* What this task involves:
Rewrite the lines below as a numbered list, omitting any blank lines.
[Start of section]
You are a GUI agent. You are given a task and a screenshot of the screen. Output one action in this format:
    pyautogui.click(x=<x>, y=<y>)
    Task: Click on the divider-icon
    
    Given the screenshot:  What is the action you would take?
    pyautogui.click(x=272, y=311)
[End of section]
* Solution to the problem:
1. You are a GUI agent. You are given a task and a screenshot of the screen. Output one action in this format:
2.     pyautogui.click(x=<x>, y=<y>)
3.     Task: Click on the divider-icon
4.     Given the screenshot:  What is the action you would take?
5.     pyautogui.click(x=272, y=311)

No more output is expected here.